Osimertinib bests platinum-pemetrexed in T790M+ NSCLC
Tony S. Mok, M.D., from the Chinese University of Hong Kong, and colleagues conducted a phase 3 trial involving 419 patients with T790M-positive advanced non-small-cell lung cancer who had disease progression after first-line EGFR-TKI therapy. Participants were randomized in a 2:1 ratio to oral osimertinib or intravenous pemetrexed plus carboplatin or cisplatin every three weeks for up to six cycles.

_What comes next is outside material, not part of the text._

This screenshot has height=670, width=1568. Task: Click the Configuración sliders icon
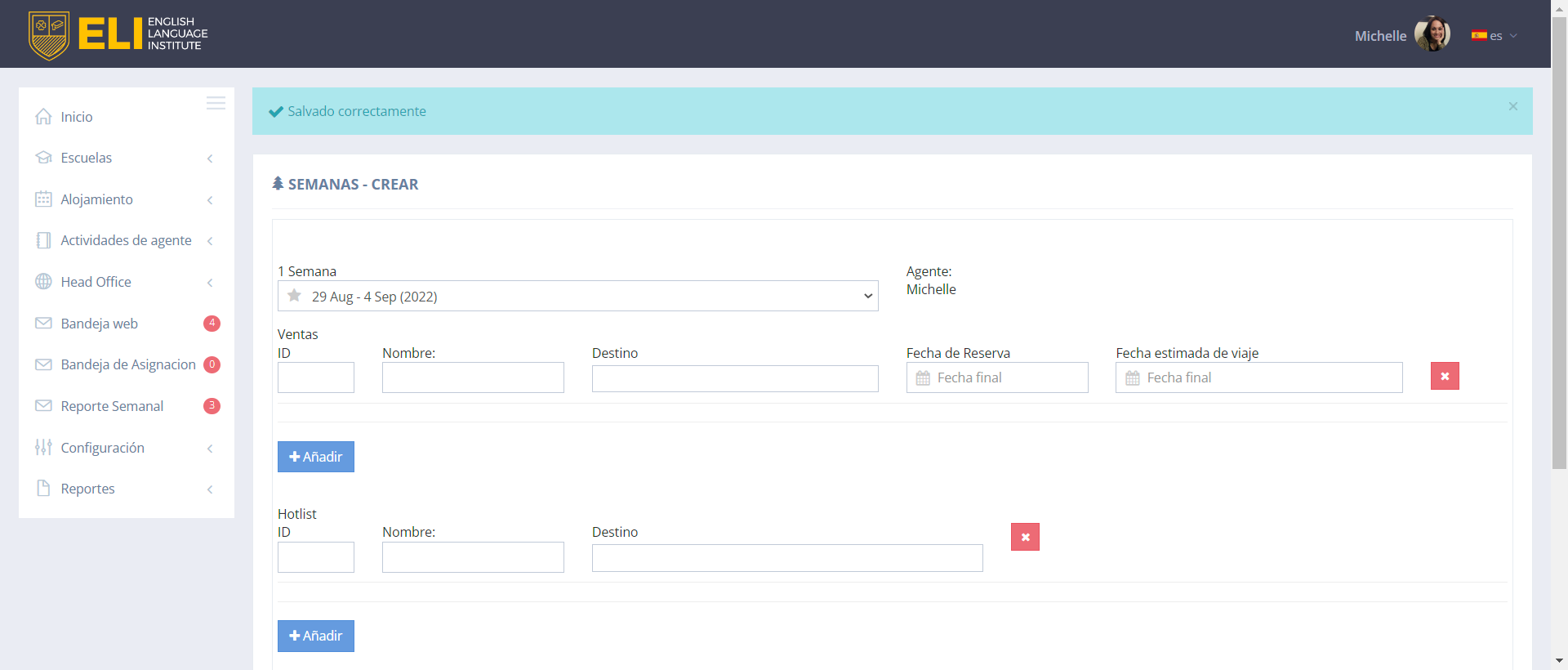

The researchers found that progression-free survival was of a significantly longer duration with osimertinib versus platinum therapy plus pemetrexed (10.1 versus 4.4 months; hazard ratio, 0.30). A significantly better objective response rate was seen for osimertinib than platinum therapy plus pemetrexed (71 versus 31 percent; odds ratio, 5.39). The median duration of progression-free survival was significantly longer with osimertinib among the 144 patients with metastases to the central nervous system (CNS) (8.5 versus 4.2 months; hazard ratio, 0.32).

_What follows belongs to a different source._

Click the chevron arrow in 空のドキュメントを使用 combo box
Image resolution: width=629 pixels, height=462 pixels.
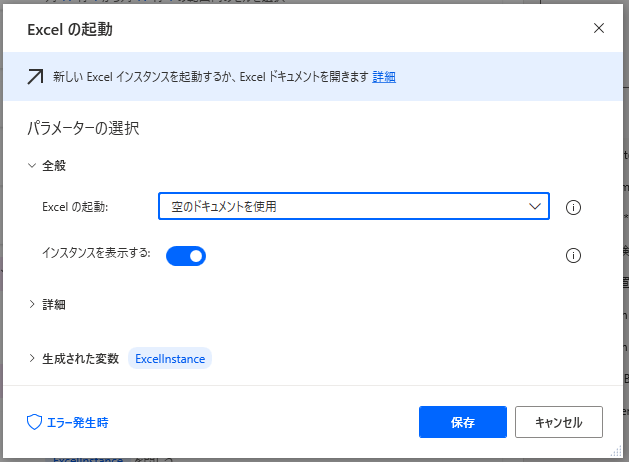[533, 207]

"Osimertinib had significantly greater efficacy than platinum therapy plus pemetrexed in patients with T790M-positive advanced non-small-cell lung cancer (including those with CNS metastases), in whom disease had progressed during first-line EGFR-TKI therapy," the authors write.
The study was funded by AstraZeneca, the manufacturer of osimertinib.